Regras de parcelamento e quitação da dívida estudantil
O sistema de amortização do Fies utiliza metodologia específica que considera a capacidade de pagamento do devedor. As parcelas mensais não podem comprometer mais de 20% da renda bruta do egresso. Para comprovar a renda, o ex-estudante deve apresentar documentação anualmente à Caixa Econômica Federal. Caso esteja desempregado ou com renda insuficiente, pode solicitar suspensão temporária das parcelas. O valor mínimo de parcela estabelecido é de R$ 200,00 em 2026. Todas as prestações são corrigidas pelos índices oficiais estabelecidos em contrato.
O Fies permite quitação antecipada do saldo devedor a qualquer momento, com descontos sobre os juros futuros. Estudantes que optam por liquidar o débito antes do prazo final podem obter redução significativa no valor total pago. O programa também oferece possibilidade de renegociação em casos de inadimplência, desde que o devedor comprove dificuldades financeiras. Parcelas em atraso sofrem incidência de multa e juros de mora. A manutenção do pagamento em dia é fundamental para evitar a inscrição do nome em cadastros de restrição de crédito e demais consequências legais do não pagamento.
Modalidades especiais e benefícios complementares do programa
O Fies Social representa a principal modalidade especial do programa, destinada exclusivamente a estudantes com renda familiar per capita de até um salário mínimo. Nessa categoria, as taxas de juros são zero, tornando o financiamento ainda mais acessível. Professores da rede pública de educação básica têm condições diferenciadas quando buscam financiamento para licenciaturas. Estudantes de cursos com avaliação positiva no Sistema Nacional de Avaliação da Educação Superior (Sinaes) recebem prioridade na concessão do financiamento. Instituições bem avaliadas pelo Ministério da Educação possuem maior número de vagas disponibilizadas.

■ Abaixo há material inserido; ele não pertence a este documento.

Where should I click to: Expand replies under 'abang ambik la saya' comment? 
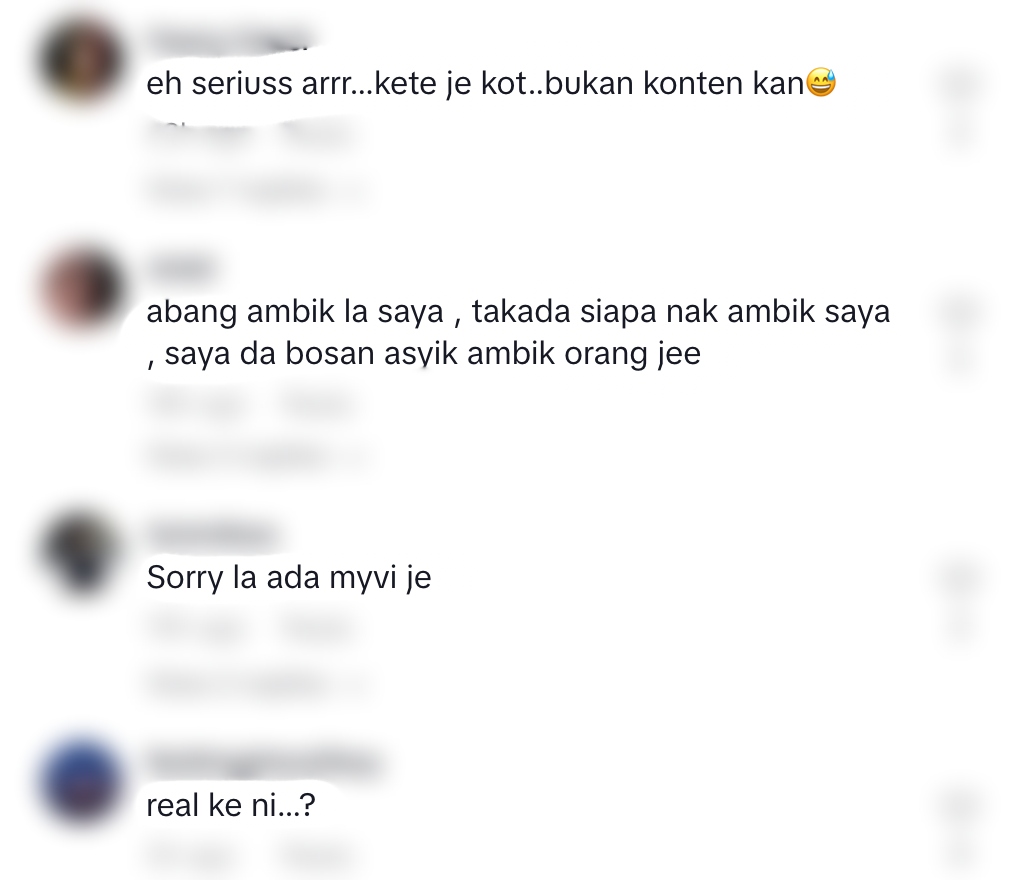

O programa contempla também o Programa de Financiamento Estudantil (P-Fies), uma modalidade complementar com recursos de fundos constitucionais e de desenvolvimento. Essa vertente possui regras específicas de juros e prazos, geralmente com taxas um pouco superiores ao Fies tradicional. Estudantes que não se enquadram nos critérios do Fies convencional podem buscar essa alternativa. A escolha entre as modalidades depende do perfil socioeconômico e da disponibilidade de vagas em cada processo seletivo. O acompanhamento regular dos editais publicados pelo Ministério da Educação garante acesso às informações atualizadas sobre todas as opções de financiamento disponíveis para o ensino superior privado no país.